I'm crying. I'm crying because I don't understand why things have to change. Why I can't make everything perfect, and everyone happy. And why do I get upset about the small things? Why can't everything stay perfect. Forever. A specific summer that was perfect. I don't want to look forward to anything, I want to stay stuck up on the past. And the funny thing? Nothing bad has happened. I'm just overthinking, here in my bed.

But there's Richie. Richie makes everything better. Richie is my ray of sunlight on my darkest days. Which is why I think about him most when I'm worried, what if I lose him? What if he meets someone else? What if the universe drags us apart? What if what if what if.

My head is constantly racing, constantly, 24/7 there are thoughts about the worst. With Richie, with my friends, with my mom, with school, with the future. Everything.

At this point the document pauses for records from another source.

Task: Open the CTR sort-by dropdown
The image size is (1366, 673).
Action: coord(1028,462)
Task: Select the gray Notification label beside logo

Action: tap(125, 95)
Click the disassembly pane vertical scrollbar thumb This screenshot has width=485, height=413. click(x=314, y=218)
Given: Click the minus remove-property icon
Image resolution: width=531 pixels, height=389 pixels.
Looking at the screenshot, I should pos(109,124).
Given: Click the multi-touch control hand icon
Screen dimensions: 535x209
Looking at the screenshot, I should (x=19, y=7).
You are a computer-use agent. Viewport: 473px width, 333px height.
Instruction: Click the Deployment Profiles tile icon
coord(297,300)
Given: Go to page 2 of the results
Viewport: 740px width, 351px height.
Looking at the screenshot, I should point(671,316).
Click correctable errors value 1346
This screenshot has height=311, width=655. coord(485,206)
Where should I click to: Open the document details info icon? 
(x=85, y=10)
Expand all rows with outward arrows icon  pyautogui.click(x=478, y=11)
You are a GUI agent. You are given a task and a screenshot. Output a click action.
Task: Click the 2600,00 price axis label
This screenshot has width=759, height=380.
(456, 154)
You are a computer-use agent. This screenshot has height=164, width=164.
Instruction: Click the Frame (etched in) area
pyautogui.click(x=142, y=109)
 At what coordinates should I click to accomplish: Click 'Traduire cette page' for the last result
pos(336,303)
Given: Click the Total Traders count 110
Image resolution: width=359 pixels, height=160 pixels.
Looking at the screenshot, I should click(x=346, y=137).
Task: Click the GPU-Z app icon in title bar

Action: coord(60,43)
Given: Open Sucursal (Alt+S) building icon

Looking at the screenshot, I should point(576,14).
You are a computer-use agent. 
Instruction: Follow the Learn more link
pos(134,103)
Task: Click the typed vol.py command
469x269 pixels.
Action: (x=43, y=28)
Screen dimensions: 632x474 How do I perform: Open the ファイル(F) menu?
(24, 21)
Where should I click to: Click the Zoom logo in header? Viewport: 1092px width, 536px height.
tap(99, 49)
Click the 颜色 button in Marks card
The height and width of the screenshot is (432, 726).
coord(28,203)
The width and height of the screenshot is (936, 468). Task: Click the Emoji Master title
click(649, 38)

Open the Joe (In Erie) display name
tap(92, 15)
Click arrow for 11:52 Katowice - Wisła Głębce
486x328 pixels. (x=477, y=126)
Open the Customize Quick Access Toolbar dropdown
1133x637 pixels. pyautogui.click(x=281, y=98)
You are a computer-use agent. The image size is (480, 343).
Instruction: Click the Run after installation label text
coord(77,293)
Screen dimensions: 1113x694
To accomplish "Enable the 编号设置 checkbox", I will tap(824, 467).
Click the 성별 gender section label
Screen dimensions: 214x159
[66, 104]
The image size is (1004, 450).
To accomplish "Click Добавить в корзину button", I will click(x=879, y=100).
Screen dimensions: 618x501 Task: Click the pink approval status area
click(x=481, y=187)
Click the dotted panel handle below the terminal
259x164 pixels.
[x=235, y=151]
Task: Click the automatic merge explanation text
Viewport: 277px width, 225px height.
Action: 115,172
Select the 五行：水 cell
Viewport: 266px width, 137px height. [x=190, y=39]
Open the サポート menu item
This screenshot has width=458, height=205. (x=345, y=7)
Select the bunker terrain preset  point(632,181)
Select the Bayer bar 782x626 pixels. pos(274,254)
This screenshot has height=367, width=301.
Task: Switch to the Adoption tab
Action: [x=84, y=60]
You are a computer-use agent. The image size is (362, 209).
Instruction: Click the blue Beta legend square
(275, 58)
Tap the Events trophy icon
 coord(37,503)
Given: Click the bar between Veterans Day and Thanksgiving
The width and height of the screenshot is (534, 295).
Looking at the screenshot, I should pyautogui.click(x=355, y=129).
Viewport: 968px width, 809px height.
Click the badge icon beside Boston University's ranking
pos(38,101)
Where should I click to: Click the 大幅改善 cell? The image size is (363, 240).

I'm on the phone with Richie, and I'm silent. I'm silent because the anxiety is eating me up from the inside and I feel like if I talk I'll throw up. Richie hasn't said much either. He knows.

"I'm coming over." Says the voice of the boy who owns my whole heart.

I snap out of my thoughts, "Huh?"

"I'm coming over, eds. That okay?" He asks.

I nod, forgetting for a moment what's going on and that we're on the phone. "Yeah." I reply quietly, almost a whisper.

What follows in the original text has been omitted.